Aim of the exercise:
Print, exactly as they stand, the lines below from the one that has "[Cookiebot von Usercentrics" to the one that has "Simular (150, 779)", inclusive, leaving out the pictures.
Data for analysis: Begin
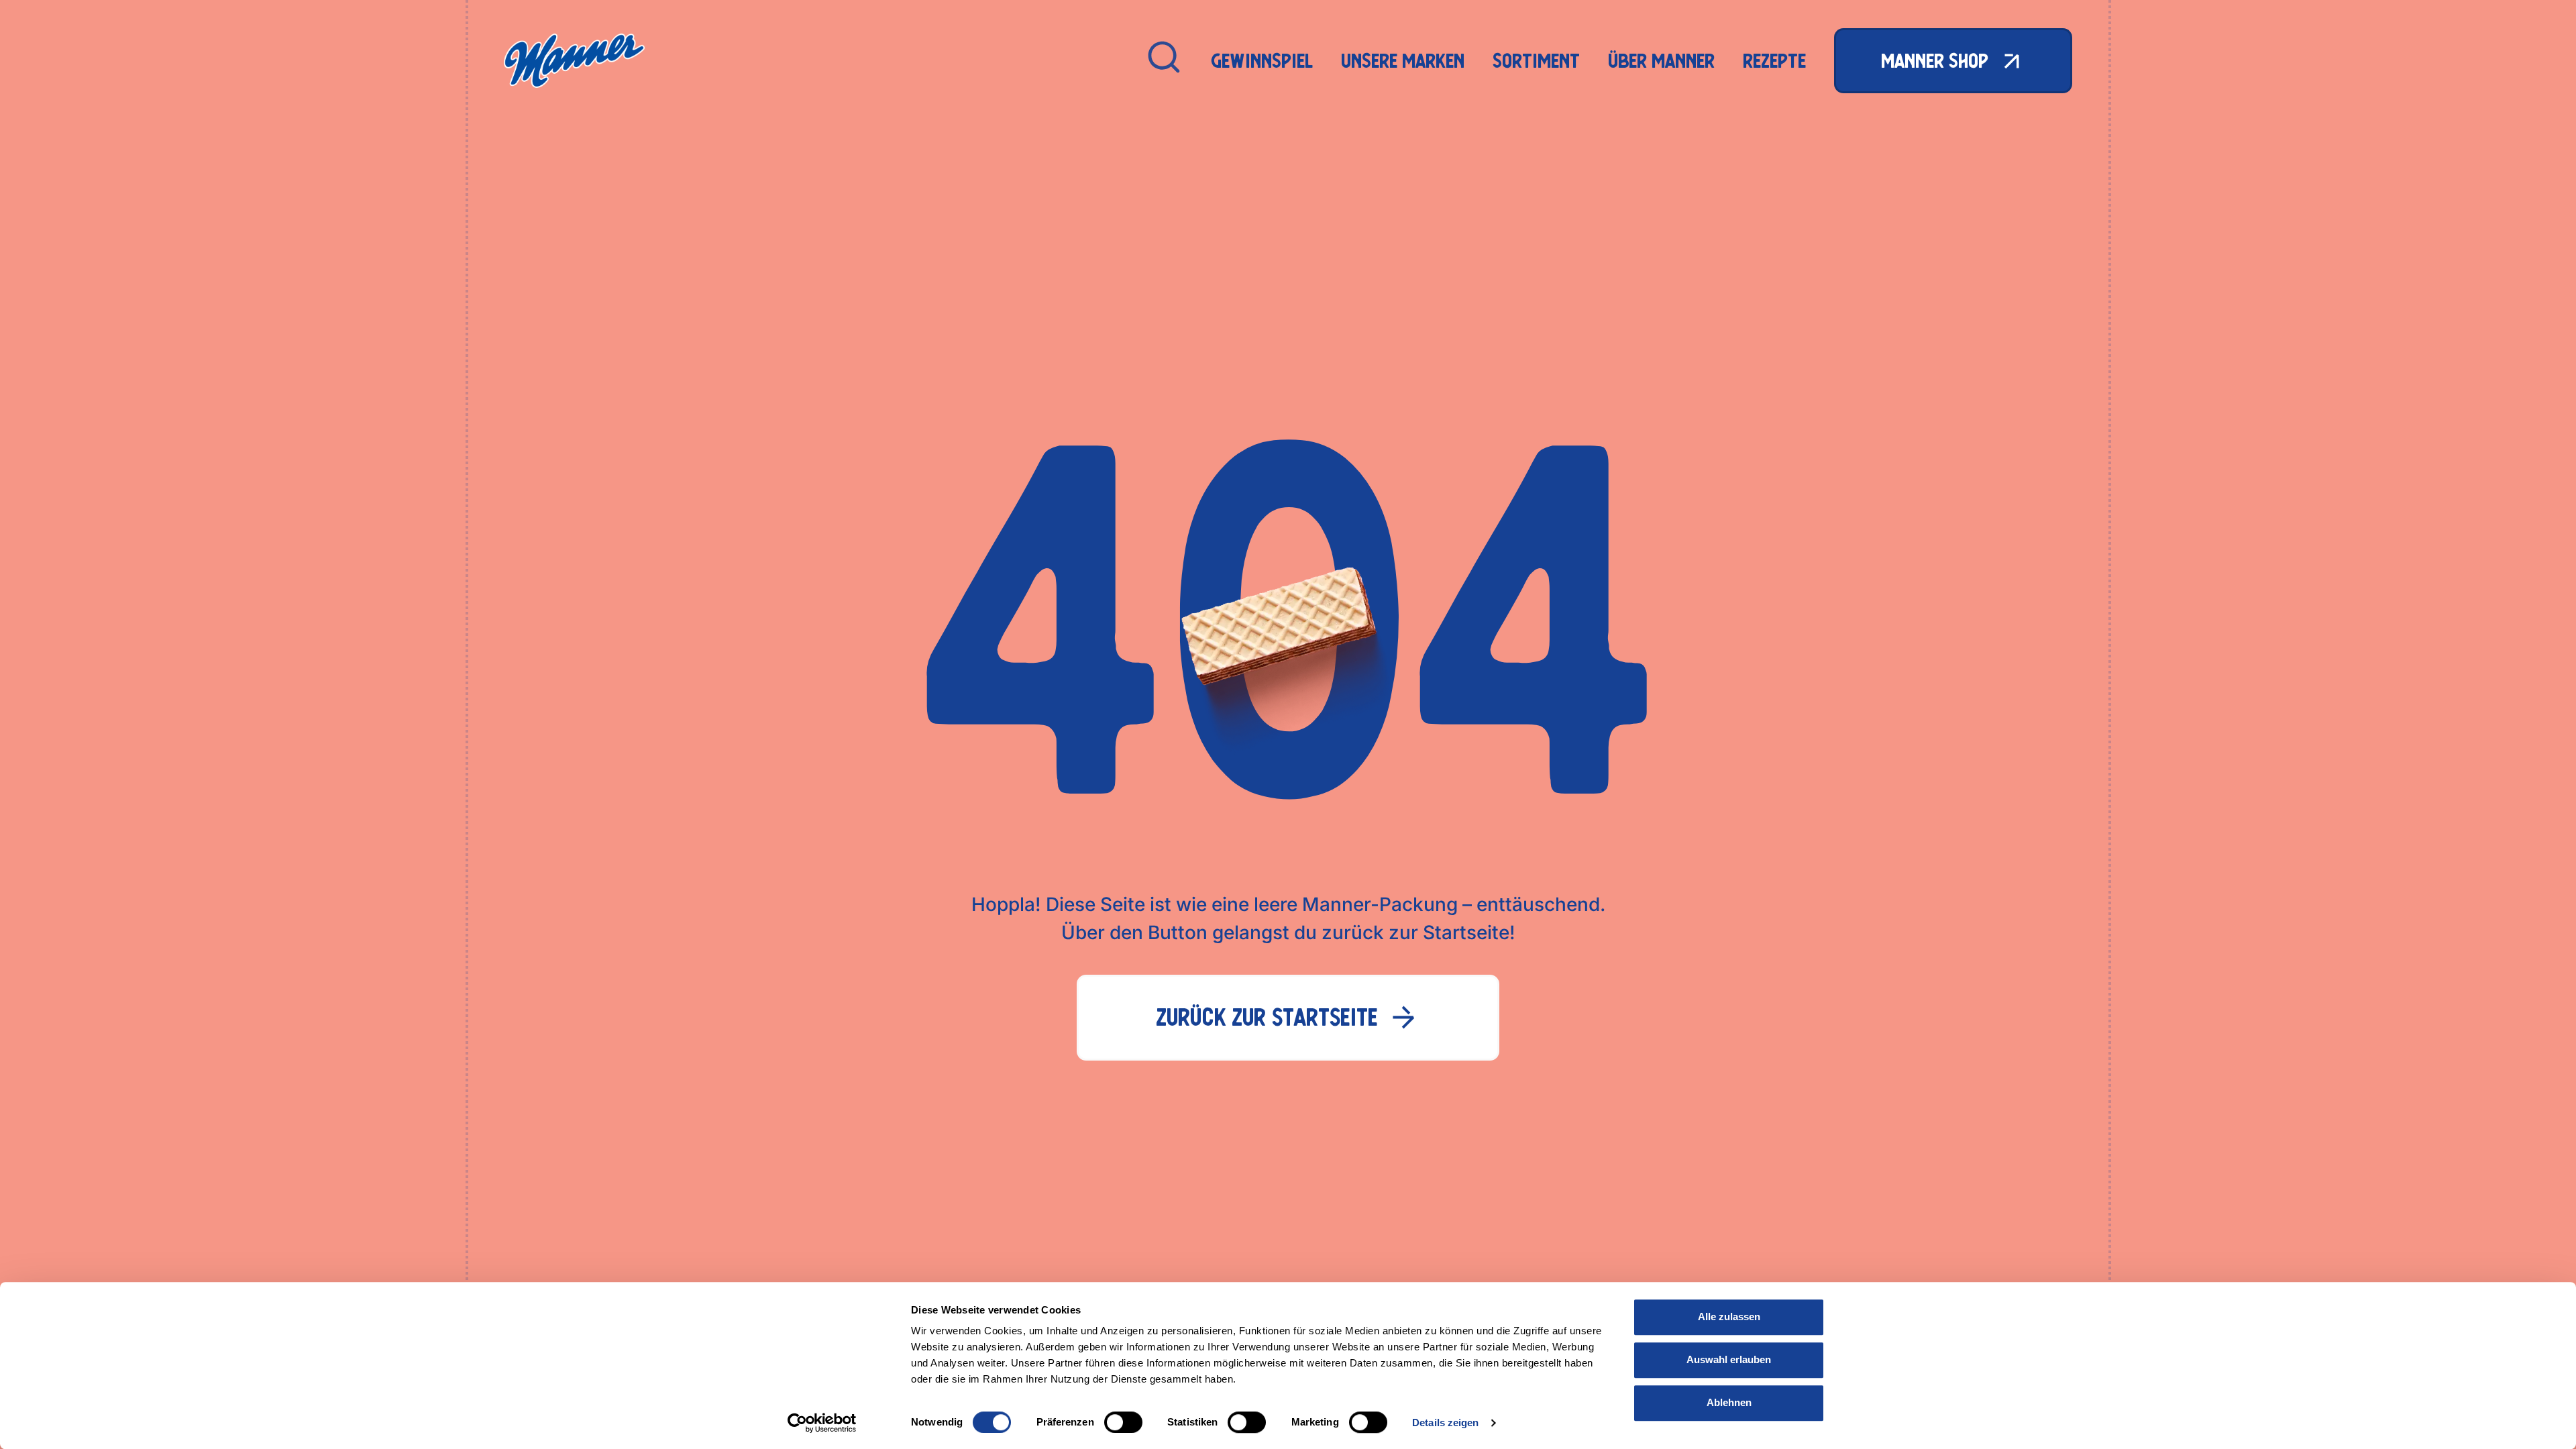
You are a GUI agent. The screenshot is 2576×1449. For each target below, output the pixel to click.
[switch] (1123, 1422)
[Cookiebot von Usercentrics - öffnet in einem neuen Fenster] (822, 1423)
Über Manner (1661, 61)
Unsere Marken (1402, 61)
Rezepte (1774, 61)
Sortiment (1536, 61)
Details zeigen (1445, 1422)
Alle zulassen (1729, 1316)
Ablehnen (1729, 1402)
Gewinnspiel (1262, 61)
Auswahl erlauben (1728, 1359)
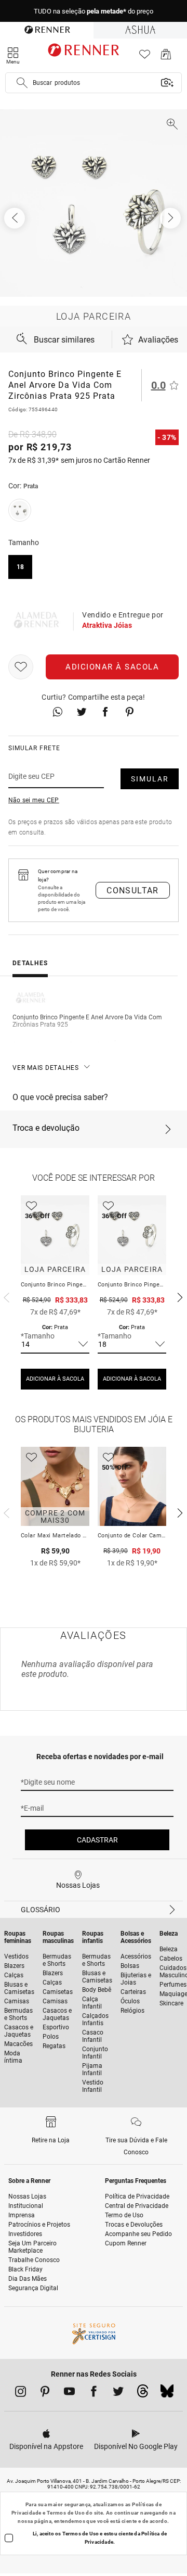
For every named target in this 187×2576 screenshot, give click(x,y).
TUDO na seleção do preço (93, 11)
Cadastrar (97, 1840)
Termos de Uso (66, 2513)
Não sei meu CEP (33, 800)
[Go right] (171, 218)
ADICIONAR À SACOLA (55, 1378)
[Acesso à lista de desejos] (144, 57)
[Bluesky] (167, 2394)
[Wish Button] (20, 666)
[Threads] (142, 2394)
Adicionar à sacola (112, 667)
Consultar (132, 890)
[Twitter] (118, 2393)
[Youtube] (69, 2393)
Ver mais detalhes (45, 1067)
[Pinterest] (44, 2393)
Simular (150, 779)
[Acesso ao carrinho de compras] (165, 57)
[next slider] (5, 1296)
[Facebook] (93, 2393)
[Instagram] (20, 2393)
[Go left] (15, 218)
Data for analysis: End
Response area:
[Cookiebot von Usercentrics - öffnet in einem neuen Fenster] (822, 1423)
Über Manner (1661, 61)
Unsere Marken (1402, 61)
Rezepte (1774, 61)
Sortiment (1536, 61)
Details zeigen (1445, 1422)
Alle zulassen (1729, 1316)
Ablehnen (1729, 1402)
Gewinnspiel (1262, 61)
Auswahl erlauben (1728, 1359)
For every named target in this 187×2576 screenshot, give click(x,y).
TUDO na seleção do preço (93, 11)
Cadastrar (97, 1840)
Termos de Uso (66, 2513)
Não sei meu CEP (33, 800)
[Go right] (171, 218)
ADICIONAR À SACOLA (55, 1378)
[Acesso à lista de desejos] (144, 57)
[Bluesky] (167, 2394)
[Wish Button] (20, 666)
[Threads] (142, 2394)
Adicionar à sacola (112, 667)
Consultar (132, 890)
[Twitter] (118, 2393)
[Youtube] (69, 2393)
Ver mais detalhes (45, 1067)
[Pinterest] (44, 2393)
Simular (150, 779)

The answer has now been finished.